Los Angeles County has recently added some 6,000 appointments to testing locations across the region and expanded testing hours. This week, LAX started offering COVID tests to fliers for $150, just ahead of what is normally one of the busiest travel seasons.
It comes as coronavirus cases have surged back to alarming levels and demand for testing rises. Wait times at county testing stations are now running 10 to 20 minutes, and they could grow in the weekend leading up to Thanksgiving as more seek testing.
Experts warn that a test doesn't guarantee that travelers won't bring the virus to Thanksgiving dinner.
"There isn't a testing strategy that makes Thanksgiving 'safe'," said Omai Garner, director of clinical microbiology at UCLA, who oversees testing for UCLA Health. "Thanksgiving should only be celebrated within households that have been pods through the pandemic."
The rise in cases led Gov. Gavin Newsom on Thursday to impose a "limited stay-at-home order" between 10 p.m. and 5 a.m for a month starting Saturday.
Still, as coronavirus cases swell across the country, lines at testing centers are getting longer. And private labs are preparing for the holiday season.
Curative Inc., which has administered two million tests in L.A., saw a 35% increase in testing this week. In that time alone, the startup ran 25,000 COVID tests. And other labs are opening up more sites.
Spokesman Ken Sanderman said the company is gearing up for more by expanding hours of operation at some testing sites including Dodger Stadium. That location will stay open 8 a.m. to 8 p.m.
"We are anticipating a surge in patients coming to get tested through the rest of the year with the holiday seasons and rates rising, and have prepared in anticipation," Sanderman said.
Other labs, like Santa Monica-based Quantgene, are opening new test sites almost weekly.
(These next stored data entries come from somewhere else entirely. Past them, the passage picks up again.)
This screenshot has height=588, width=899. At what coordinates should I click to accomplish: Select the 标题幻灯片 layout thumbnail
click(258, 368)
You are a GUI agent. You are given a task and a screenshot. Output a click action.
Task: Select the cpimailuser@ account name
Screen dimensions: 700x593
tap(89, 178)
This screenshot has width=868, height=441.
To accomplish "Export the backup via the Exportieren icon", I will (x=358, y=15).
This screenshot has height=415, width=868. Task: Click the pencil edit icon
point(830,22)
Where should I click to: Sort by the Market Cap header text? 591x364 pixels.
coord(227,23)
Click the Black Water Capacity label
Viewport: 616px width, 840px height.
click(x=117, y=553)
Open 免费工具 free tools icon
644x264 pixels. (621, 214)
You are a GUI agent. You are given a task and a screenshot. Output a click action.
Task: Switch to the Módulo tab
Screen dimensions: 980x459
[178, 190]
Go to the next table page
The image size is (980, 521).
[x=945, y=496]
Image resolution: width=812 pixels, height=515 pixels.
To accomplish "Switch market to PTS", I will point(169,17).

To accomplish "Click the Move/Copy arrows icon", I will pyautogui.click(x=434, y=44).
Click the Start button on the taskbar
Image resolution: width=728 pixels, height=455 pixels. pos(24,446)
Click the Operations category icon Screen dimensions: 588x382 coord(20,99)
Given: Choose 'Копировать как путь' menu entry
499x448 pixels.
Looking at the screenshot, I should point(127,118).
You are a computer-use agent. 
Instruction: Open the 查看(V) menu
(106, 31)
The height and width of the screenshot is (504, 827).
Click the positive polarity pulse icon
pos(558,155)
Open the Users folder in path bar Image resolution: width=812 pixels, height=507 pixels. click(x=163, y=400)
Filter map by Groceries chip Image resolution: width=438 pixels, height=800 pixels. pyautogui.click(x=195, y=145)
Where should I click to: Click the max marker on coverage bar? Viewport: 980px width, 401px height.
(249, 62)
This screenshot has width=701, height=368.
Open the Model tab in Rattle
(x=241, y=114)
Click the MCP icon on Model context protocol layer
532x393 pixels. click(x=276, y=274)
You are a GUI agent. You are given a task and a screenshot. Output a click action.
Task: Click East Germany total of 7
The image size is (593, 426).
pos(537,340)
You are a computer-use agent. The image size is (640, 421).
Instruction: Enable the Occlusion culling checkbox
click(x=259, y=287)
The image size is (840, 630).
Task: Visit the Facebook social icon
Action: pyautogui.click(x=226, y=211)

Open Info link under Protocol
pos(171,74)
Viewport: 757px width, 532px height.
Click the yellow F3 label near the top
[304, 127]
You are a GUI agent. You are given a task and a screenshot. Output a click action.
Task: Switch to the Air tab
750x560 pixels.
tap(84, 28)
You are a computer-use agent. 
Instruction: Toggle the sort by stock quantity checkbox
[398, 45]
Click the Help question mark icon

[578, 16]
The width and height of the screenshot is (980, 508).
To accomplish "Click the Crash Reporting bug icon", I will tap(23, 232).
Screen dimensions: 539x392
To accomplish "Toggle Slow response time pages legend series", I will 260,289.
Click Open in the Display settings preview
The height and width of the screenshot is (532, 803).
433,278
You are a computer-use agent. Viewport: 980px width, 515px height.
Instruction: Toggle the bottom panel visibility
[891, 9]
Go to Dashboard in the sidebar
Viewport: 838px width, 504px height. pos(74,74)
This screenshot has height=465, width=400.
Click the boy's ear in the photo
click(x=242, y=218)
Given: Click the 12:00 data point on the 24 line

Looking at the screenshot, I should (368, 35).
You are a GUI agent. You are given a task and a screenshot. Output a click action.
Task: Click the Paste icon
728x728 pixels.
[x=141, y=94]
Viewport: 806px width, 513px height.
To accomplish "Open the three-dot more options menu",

The startup that once supplied mostly production studios opened its second walk-in site — this one in Culver City — on Tuesday.
Spokeswoman Rachel Strohmeyer said the company is looking into opening more locations in East L.A. More clients are scheduling appointments to get nasal swab tests before travel, a trend "we only expect to continue," she said.
This week, the CDC warned Americans against traveling for Thanksgiving and urged them to celebrate at home instead. California has sent more counties back into the most restrictive category in the state's reopening scheme. Over 94% of the state's population rests in that purple tier, including L.A. County.
The county is strongly encouraging residents to "not use testing as a permission slip to engage in unsafe activities," according to an emailed statement from the L.A. County Office of Emergency Management.